Brief 1
Can you reproduce, word for word, the part of the travel diary below starting at "They were a" and ending at "with some tea."?

Text shown
++++++
At the museum we first watched a movie, a BBC documentary by David Attenborough about the discovery and excavation of the world’s largest dinosaur (so far). The movie was pretty interesting and in the background we could hear some Rufous-collared Sparrows calling continuously! Then we met up with Karen and joined a group tour through the exhibits.

They were a fairly good set of exhibits but rather small. However everything, as far as we could tell, had been collected locally. That was a good feature. The world’s largest dinosaur, of course, wasn’t in the collection, but outside there was a big hole in the ground next door. Perhaps this was to be the building which would house the replica which the documentary had mentioned.

Our lunch in Gaiman had been quite large so we went to the museum café and bought sandwiches for our dinner. We took them back to the B&B and ate them there, along with some tea.

November 29, 2018

We had breakfast at 8 am, a nice breakfast with locally-made cherry and plum jam. Then we headed off down the road to Punta Tombo and its Magellanic penguin colony.
++++++
Brief 2
In the rows below, could you write out the lines starting at the line that contains "the kitchen counter" and ending at the line that contains "point(210,282)" with "kitchen" changed to "galley" and all else left as it is?
++++++
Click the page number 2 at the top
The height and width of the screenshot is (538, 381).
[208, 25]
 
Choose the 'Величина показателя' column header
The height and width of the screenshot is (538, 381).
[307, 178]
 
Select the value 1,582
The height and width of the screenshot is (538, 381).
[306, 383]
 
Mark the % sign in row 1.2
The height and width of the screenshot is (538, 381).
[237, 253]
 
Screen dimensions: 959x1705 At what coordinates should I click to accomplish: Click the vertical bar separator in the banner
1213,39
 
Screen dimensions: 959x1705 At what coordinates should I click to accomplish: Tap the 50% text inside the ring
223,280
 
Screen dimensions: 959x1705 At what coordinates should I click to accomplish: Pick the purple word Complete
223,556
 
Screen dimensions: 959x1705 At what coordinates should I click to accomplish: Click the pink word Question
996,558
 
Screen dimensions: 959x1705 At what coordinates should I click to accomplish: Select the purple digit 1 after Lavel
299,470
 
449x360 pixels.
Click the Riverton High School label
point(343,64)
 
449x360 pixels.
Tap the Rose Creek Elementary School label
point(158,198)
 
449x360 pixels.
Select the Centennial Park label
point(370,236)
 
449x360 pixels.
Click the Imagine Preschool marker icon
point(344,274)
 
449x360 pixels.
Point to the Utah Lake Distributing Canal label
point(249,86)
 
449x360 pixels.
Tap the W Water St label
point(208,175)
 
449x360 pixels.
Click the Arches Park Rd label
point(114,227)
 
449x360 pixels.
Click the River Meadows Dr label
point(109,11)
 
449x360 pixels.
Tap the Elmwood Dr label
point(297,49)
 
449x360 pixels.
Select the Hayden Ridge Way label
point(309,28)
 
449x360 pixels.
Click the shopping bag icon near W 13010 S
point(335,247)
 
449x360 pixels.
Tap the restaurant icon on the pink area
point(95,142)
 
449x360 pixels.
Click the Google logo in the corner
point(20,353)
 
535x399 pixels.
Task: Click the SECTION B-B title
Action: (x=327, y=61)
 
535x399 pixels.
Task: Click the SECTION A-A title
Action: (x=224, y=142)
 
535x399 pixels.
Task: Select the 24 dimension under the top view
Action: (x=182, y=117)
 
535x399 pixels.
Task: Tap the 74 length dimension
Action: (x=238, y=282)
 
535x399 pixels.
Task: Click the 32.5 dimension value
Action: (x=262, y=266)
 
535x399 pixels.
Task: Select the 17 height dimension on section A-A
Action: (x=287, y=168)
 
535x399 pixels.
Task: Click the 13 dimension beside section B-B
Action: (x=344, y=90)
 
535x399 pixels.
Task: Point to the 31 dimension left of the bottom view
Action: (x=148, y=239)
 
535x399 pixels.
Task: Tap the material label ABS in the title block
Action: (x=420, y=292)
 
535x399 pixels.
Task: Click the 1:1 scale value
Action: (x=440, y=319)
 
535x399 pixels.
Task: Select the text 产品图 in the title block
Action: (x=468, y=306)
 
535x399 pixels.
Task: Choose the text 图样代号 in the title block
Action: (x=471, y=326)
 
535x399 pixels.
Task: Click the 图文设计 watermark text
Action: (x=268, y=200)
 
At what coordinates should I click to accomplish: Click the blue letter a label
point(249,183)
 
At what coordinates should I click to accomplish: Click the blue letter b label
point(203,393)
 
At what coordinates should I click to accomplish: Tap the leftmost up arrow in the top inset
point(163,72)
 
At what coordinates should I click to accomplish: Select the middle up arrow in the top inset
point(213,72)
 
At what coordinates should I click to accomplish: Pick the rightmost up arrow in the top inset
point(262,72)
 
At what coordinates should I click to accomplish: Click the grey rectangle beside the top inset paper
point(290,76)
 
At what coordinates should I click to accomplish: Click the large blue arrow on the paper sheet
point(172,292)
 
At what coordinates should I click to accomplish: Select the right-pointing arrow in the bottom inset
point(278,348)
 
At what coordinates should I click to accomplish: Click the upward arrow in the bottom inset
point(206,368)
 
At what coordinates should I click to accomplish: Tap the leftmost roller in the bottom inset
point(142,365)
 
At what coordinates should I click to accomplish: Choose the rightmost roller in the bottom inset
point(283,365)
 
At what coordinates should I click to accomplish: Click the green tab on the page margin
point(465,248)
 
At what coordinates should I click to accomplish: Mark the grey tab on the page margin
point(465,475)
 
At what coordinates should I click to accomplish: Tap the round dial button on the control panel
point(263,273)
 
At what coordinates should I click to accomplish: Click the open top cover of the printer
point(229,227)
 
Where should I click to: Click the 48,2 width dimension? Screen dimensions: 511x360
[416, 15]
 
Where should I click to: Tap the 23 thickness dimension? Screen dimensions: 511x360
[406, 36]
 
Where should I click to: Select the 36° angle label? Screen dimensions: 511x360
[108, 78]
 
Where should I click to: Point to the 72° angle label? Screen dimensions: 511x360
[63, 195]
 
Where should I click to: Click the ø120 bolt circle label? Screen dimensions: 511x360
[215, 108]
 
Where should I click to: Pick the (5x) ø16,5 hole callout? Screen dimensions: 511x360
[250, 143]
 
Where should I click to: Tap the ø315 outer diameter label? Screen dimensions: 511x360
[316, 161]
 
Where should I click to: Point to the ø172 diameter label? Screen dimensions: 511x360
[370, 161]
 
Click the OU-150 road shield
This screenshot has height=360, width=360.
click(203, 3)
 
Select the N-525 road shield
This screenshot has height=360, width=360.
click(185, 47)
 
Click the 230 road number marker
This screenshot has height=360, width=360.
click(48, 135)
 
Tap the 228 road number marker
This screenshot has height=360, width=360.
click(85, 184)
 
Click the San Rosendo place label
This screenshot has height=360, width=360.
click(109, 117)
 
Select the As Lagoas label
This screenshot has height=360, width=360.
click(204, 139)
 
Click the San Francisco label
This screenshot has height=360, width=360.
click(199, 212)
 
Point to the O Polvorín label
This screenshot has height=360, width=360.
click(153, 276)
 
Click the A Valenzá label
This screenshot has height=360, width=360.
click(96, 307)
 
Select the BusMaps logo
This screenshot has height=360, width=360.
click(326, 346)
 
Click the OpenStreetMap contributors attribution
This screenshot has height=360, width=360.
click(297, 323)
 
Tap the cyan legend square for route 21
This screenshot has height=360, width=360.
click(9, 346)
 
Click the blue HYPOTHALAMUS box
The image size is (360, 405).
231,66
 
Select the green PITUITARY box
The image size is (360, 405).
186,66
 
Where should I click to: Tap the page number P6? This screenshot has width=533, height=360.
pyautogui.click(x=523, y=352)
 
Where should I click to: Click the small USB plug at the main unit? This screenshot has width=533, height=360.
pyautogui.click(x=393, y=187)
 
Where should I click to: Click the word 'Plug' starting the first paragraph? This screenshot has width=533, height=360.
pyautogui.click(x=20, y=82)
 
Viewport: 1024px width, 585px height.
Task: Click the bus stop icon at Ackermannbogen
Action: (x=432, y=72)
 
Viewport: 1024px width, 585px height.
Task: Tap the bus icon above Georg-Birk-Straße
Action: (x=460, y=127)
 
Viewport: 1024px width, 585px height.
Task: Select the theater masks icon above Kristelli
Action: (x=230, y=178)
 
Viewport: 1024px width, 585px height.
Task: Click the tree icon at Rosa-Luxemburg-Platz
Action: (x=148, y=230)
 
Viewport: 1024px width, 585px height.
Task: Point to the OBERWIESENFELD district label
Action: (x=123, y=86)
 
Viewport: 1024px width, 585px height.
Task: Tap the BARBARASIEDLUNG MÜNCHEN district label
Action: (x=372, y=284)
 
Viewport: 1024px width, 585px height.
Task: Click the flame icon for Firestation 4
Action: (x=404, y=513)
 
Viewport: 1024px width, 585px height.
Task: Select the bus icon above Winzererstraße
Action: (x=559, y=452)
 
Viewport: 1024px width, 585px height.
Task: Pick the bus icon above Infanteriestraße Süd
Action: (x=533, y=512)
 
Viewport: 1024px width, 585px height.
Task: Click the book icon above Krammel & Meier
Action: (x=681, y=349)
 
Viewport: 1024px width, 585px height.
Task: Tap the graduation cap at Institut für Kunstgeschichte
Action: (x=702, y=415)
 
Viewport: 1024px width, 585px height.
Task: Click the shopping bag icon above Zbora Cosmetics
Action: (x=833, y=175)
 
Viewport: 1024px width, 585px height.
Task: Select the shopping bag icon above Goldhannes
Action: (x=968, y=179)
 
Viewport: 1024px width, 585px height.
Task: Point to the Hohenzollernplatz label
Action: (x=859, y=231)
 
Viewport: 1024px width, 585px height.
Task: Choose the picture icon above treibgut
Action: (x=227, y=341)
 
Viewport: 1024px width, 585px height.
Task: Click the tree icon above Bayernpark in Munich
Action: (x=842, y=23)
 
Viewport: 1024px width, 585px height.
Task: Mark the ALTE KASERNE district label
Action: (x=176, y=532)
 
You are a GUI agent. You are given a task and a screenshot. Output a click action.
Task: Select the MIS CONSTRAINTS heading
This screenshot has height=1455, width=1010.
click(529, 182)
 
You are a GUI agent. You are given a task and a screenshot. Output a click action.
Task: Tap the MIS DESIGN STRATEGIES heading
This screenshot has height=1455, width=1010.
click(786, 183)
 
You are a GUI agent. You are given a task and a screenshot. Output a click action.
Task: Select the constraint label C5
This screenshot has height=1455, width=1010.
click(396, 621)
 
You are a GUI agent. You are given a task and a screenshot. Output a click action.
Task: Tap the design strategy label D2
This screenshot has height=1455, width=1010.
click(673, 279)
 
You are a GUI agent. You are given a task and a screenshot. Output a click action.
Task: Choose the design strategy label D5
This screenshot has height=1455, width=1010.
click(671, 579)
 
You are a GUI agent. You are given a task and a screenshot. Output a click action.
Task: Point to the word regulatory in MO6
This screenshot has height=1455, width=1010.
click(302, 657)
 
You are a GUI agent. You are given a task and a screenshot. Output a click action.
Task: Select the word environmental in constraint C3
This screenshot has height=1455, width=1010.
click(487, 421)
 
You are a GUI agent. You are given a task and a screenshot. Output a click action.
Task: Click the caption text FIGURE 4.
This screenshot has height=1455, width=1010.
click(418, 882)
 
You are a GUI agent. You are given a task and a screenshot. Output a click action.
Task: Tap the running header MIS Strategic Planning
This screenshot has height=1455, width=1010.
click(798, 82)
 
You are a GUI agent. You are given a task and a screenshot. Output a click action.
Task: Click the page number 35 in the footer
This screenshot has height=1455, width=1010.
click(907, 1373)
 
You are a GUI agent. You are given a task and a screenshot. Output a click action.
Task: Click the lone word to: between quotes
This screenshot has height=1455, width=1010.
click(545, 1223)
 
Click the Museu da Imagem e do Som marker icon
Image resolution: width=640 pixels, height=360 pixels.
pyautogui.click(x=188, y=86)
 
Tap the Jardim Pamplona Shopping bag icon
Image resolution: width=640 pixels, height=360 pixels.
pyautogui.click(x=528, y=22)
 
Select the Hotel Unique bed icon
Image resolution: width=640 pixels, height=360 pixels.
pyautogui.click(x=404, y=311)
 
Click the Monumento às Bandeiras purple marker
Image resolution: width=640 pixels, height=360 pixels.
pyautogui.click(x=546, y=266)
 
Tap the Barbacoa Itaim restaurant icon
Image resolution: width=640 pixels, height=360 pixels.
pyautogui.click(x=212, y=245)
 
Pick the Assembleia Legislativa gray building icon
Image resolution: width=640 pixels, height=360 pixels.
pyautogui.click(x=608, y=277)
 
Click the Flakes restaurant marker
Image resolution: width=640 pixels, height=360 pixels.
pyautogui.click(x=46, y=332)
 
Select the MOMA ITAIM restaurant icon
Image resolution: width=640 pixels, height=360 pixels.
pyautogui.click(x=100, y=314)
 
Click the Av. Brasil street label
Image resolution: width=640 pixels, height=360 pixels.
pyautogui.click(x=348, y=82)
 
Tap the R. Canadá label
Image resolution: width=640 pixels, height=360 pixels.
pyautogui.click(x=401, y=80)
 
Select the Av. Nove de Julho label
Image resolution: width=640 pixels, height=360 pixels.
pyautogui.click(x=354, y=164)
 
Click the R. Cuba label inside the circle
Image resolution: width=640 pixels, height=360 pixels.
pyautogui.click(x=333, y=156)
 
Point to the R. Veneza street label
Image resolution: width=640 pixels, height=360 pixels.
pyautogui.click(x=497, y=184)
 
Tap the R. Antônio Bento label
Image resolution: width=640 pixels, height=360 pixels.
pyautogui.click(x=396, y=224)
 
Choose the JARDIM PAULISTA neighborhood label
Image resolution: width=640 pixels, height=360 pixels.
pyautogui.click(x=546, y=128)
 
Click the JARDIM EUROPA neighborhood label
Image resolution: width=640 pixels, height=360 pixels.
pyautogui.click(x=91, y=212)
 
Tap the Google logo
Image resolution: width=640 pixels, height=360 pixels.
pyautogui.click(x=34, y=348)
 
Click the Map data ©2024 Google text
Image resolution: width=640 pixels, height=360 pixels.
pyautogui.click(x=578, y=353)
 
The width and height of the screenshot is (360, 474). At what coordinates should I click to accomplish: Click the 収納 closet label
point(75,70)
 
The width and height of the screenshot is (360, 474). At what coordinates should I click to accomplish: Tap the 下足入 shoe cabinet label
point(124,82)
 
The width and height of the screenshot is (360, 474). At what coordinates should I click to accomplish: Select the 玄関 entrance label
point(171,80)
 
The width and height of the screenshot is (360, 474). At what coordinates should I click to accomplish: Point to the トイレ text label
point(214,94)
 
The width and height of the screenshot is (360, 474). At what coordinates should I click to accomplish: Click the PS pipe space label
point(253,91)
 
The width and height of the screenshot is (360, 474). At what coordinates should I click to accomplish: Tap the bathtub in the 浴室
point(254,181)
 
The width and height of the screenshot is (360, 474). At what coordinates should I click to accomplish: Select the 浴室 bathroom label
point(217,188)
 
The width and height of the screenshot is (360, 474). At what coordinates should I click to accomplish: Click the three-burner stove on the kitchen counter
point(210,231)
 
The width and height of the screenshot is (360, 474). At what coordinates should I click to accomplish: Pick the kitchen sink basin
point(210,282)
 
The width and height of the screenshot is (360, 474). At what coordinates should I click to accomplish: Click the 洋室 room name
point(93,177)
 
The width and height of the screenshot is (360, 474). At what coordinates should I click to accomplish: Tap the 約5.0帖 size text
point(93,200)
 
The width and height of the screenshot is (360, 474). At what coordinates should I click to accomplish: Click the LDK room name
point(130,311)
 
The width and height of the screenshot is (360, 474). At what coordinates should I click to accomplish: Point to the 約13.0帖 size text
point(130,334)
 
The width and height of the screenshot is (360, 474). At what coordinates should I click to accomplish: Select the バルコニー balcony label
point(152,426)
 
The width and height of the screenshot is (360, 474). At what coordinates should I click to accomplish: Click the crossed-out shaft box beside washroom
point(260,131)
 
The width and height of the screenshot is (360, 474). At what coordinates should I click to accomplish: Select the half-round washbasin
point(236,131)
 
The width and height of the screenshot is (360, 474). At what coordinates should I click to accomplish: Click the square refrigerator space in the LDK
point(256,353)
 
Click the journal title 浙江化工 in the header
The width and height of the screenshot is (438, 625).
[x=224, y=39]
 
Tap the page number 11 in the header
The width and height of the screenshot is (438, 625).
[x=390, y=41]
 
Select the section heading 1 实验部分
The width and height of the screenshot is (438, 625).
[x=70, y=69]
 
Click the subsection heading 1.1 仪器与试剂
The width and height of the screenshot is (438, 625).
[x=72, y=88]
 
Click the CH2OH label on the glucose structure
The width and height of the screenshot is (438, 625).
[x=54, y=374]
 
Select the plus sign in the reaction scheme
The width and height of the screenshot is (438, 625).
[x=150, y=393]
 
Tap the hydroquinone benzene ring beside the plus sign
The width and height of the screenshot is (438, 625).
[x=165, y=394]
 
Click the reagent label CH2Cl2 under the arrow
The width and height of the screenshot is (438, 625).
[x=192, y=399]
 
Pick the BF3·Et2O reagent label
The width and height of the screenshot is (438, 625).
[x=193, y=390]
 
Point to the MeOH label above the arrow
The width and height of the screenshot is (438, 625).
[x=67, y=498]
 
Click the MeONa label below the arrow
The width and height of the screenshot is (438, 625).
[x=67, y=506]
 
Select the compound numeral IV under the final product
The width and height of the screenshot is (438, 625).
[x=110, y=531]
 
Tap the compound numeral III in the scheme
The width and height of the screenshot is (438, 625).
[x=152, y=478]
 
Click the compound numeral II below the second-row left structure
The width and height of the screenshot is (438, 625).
++++++
Right answer 1
They were a fairly good set of exhibits but rather small. However everything, as far as we could tell, had been collected locally. That was a good feature. The world’s largest dinosaur, of course, wasn’t in the collection, but outside there was a big hole in the ground next door. Perhaps this was to be the building which would house the replica which the documentary had mentioned.

Our lunch in Gaiman had been quite large so we went to the museum café and bought sandwiches for our dinner. We took them back to the B&B and ate them there, along with some tea.

Right answer 2
The width and height of the screenshot is (360, 474). At what coordinates should I click to accomplish: Click the three-burner stove on the galley counter
point(210,231)
 
The width and height of the screenshot is (360, 474). At what coordinates should I click to accomplish: Pick the galley sink basin
point(210,282)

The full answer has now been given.